Öğrencilerin büyük çoğunluğunun dört yıllık üniversite diploması ile iş garantisi beklentisi içinde olduğunu lisana getiren Candan, “Meslek yüksekokulları mezunları, endüstride mesleklerine uygun işlerde çalışabilirken, birçok fakülte mezunu minimum fiyatla iş bulmakta zorlanıyor. Orta eleman açığı her geçen gün büyüyor, endüstride ustalar 100 ila 150 bin lira ortasında maaş alırken, mühendisler daha düşük maaşlarla işe başlıyor” dedi.

“Mesleki Eğitim Lisede Değil, Ortaokulda Başlamalı”

Prof.Dr.Candan, mesleksel eğitimin lise periyodundan evvel başlaması gerektiğini vurgulayarak, “Liseyi bitiren gençler artık çırak olmak istemiyor. Bu nedenle mesleksel yönlendirme ortaokul seviyesinde başlamalı” teklifinde bulundu.

“Üniversite-Sanayi İşbirlikleri Yaygınlaştırılmalı”

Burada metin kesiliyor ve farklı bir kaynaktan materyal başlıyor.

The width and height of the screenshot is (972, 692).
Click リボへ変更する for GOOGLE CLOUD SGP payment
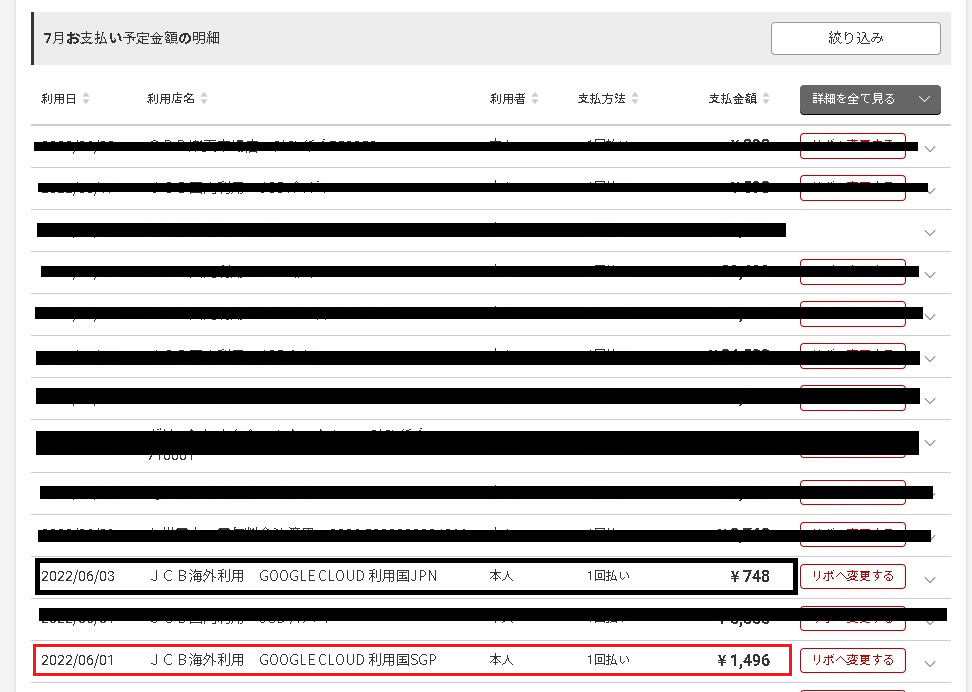852,660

Konya Teknik Üniversitesi, Bursa Teknik Üniversitesi ve OSTİM Teknik Üniversitesi üzere kurumların model olarak alınabileceğini belirten Candan, “Bu üniversitelerde birinci yıl teorik, ikinci yıl uygulamalı eğitim veriliyor. Sanayiyle iş birliği içinde olan bu kurumlar, öğrencileri donanımlı bir biçimde mezun ediyor. Bu iş birlikleri yaygınlaştırılmalı” dedi.

“Pandemi ve Sarsıntı Süreçlerinde Meslek Liseleri Öne Çıktı”

Pandemi ve 6 Şubat zelzeleleri sırasında meslek liselerinin oynadığı kritik role de dikkat çeken Prof.Dr.Candan, “Maske, dezenfektan ve çadır üretimi üzere alanlarda meslek liseleri fabrika üzere çalıştı. Bu örnekler, mesleksel eğitimin ne kadar değerli olduğunu net biçimde ortaya koyuyor” değerlendirmesinde bulundu.

Prof. Dr. Ercan Candan, Ulusal Eğitim Bakanı Yusuf Tekin’in 12 yıllık zarurî eğitimin tekrar kıymetlendirilmesi tarafındaki açıklamalarına dayanak verdiğini belirterek kelamlarını şöyle tamamladı: “Mesleki eğitim, Türkiye’nin kalkınmasında en büyük kaldıraçlardan biridir. Bu süreci destekleyecek tüm ıslahatlar, ülkemizin geleceğine yapılan yatırımdır.”